O deputado do PSD afirma, no entanto, que a Ficha Limpa tem a ver com crimes, e que não faz sentido equiparar isso com a nova regra para magistrados, membros do MP e policiais. Trad ressalta, ainda, que acha improvável que um deputado sugira algum dispositivo que possa atingir Moro para impedi-lo de, eventualmente, ser candidato à Presidência em 2022.
“Uma proposta como esta seria tão imoral e descaradamente casuística, direcionada a atingir Moro, que eu duvido que algum deputado tenha coragem de deixar suas digitais. Além disso, a meu ver, e com base em consultas jurídicas feitas, seria inconstitucional tentar retroagir com a lei.
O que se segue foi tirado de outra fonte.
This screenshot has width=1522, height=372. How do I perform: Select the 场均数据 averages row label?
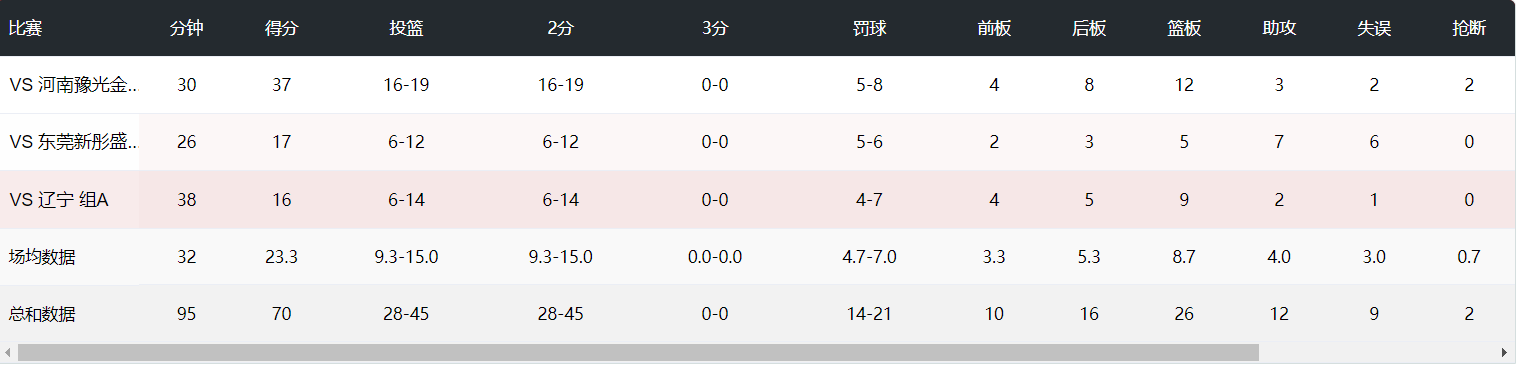(42, 257)
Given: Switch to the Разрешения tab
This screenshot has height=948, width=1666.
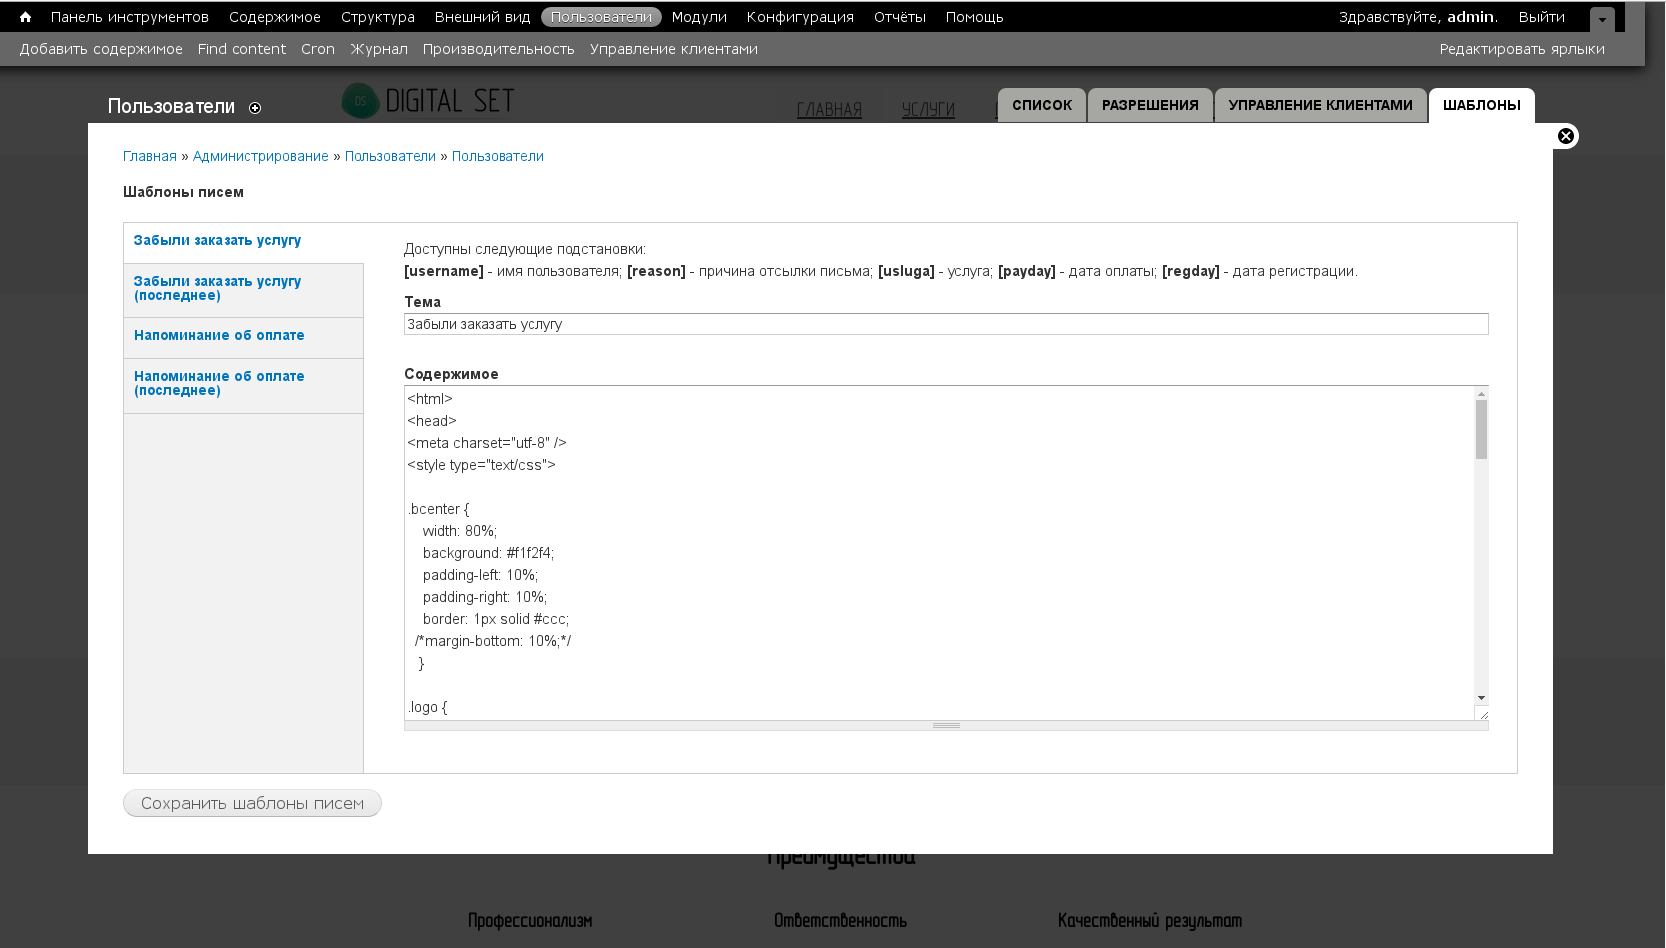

Portanto, creio que isso não entra na proposta”, destacou.
Em aberto
O PL de Beto Pereira também não prevê que nova lei atinja quem deixou o posto de juiz ou cargos no MP. Mas, para ele, a questão ainda está em aberto. “Se vai atingir ou não magistrados que aposentaram ou se afastaram antes da aprovação da lei, isso é algo que ainda será necessário interpretar”, salientou. A proposta dele prevê um afastamento de cinco anos –– por ela, Moro poderia ser candidato só em 2023, se o projeto atingir aqueles que abandonaram a magistratura.
Questionado se uma proposta que atinge o ex-juiz da Lava-Jato não poderia ser vista como específica para impedir que o ex-juiz, hoje opositor do presidente Jair Bolsonaro, seja candidato, o parlamentar nega. “A política é tão dinâmica que seria egoísmo pensar que você está fazendo algo em função de A ou B”, assegurou.
Conforme Pereira, tem sido cada vez mais recorrente a participação de juízes e membros do MP em processos eleitorais, e é importante observar o princípio de imparcialidade da magistratura. “Quando tangencia a política, você começa a ser parcial e a emitir juízo de valor sobre as matérias, o que descaracteriza o princípio constitucional de imparcialidade”, explicou.
Trad afirma que propôs o prazo de seis anos, pensando em abranger uma eleição municipal, uma nacional e a reeleição, mas que o período poderia ser reduzido a quatro anos, a depender do debate. Para ele, se um magistrado precisa aguardar três anos para poder entrar na advocacia, após deixar o cargo, é preciso repensar o período de apenas seis meses, como é exigido hoje, para entrar na vida pública, que pressupõe uma responsabilidade coletiva.
Segundo o deputado, no entanto, um prazo de inelegibilidade de oito anos, como foi proposto por Toffoli –– e que suscitou o debate sobre o tema ––, seria excessivo. “Oito anos é para ficha suja e esse não é o caso”, observou.